I am currently having difficulty understanding why my code is not working. I've included my client and server code below. I've figured out that my problem happens somewhere in the while loops but I'm not sure how to fix it so that it doesn't get stuck. I've searched around the forum for a while and some said adding a newline character would fix it, but I'm still having trouble.
My main question is how can I avoid the process from getting stuck and not communicating properly. Can anybody out there point me in the right direction?
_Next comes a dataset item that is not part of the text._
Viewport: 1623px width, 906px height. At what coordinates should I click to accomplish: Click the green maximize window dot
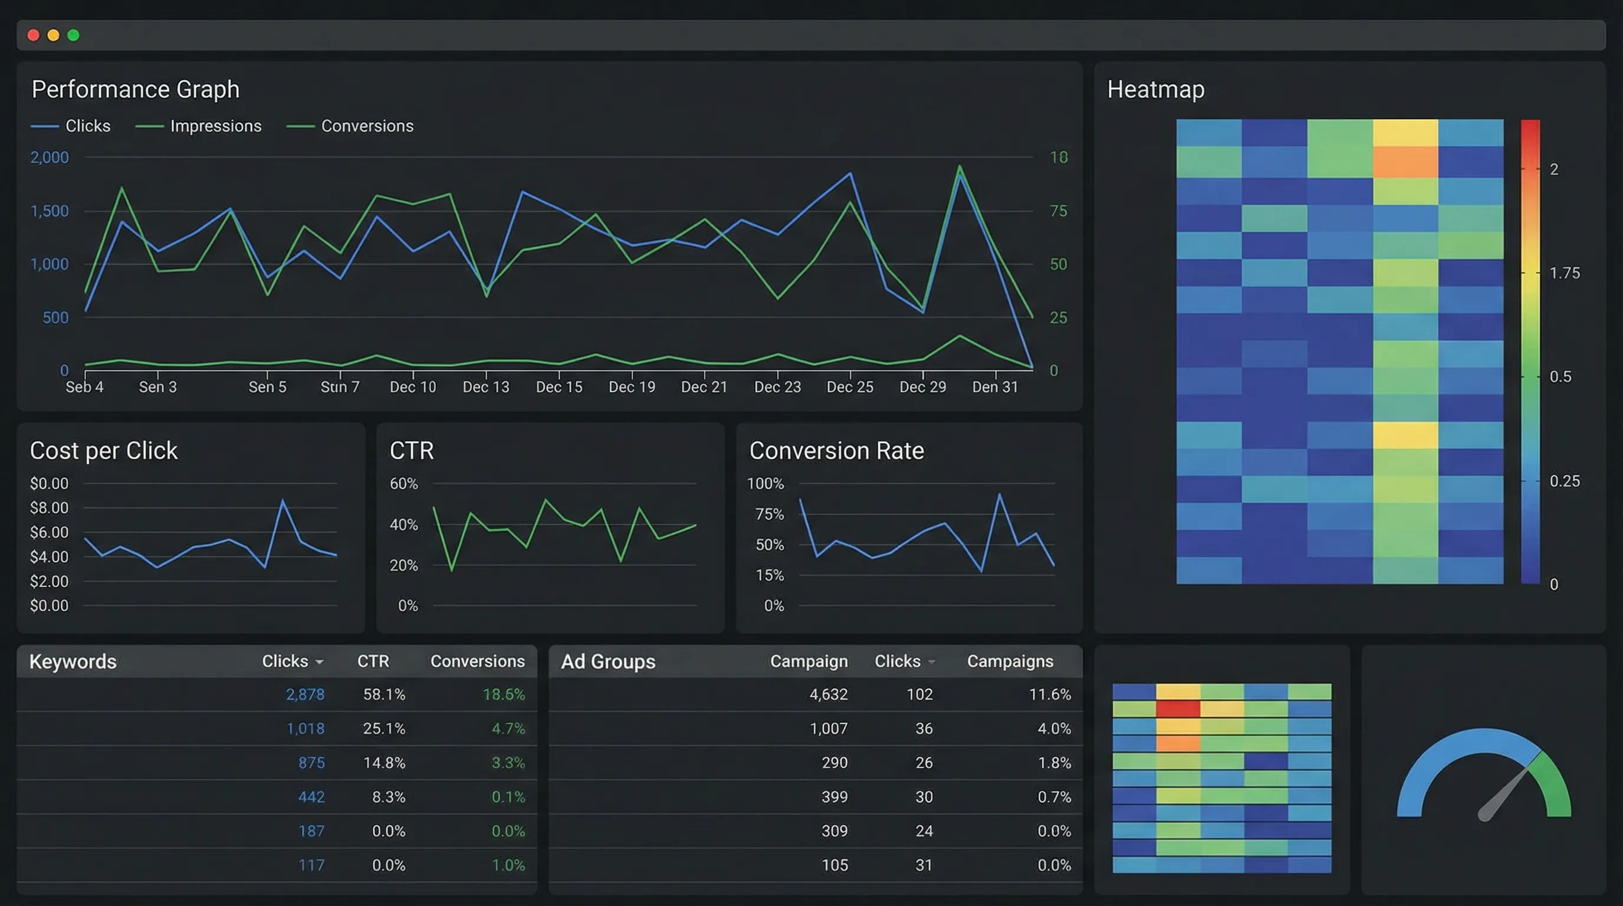[73, 35]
import java.io.BufferedReader;
import java.io.IOException;
import java.io.InputStreamReader;
import java.io.PrintStream;
import java.net.Socket;
import java.net.UnknownHostException;
public class My_Client {
public static void main(String[] args) throws UnknownHostException, IOException {
Socket s = new Socket("localhost", 5555);
BufferedReader r = new BufferedReader(new InputStreamReader(
s.getInputStream()));
PrintStream w = new PrintStream(s.getOutputStream());
w.print("hello world");
w.print('\n');
String line;
while ((line = r.readLine()) != null) {
System.out.println("Received: " + line);
//System.out.println("Error");
}
w.close();
}
}
import java.io.BufferedReader;
import java.io.IOException;
import java.io.InputStreamReader;
import java.io.PrintStream;
import java.net.ServerSocket;
import java.net.Socket;
-----------------------------------------------------------------
public class My_Server {
private static final int PORT = 5555;
public static void main(String[] args) {
try {
ServerSocket ss = new ServerSocket(PORT);
System.out.println("Server Socket Created");
while (true) {
System.out.println("Waiting on connection");
Socket cs = ss.accept();
System.out.println("Client connected");
BufferedReader r = new BufferedReader(new InputStreamReader(
cs.getInputStream()));
PrintStream w = new PrintStream(cs.getOutputStream());
String line;
while ((line = r.readLine()) != null) {
w.print(line + "!!!!");
w.print('\n');
}
System.out.println("Client disconnected");
r.close();
}
} catch (IOException e) {
// TODO Auto-generated catch block
e.printStackTrace();
}
}
}
Both ends are reading until EOS and neither is closing until after that. So you have a classic deadlock. You need to rethink your application protocol.
You also need to tell your PrintStream
or PrintWriter
to autoflush, or else call flush()
yourself, but this is a relatively minor matter compared to the mistake above.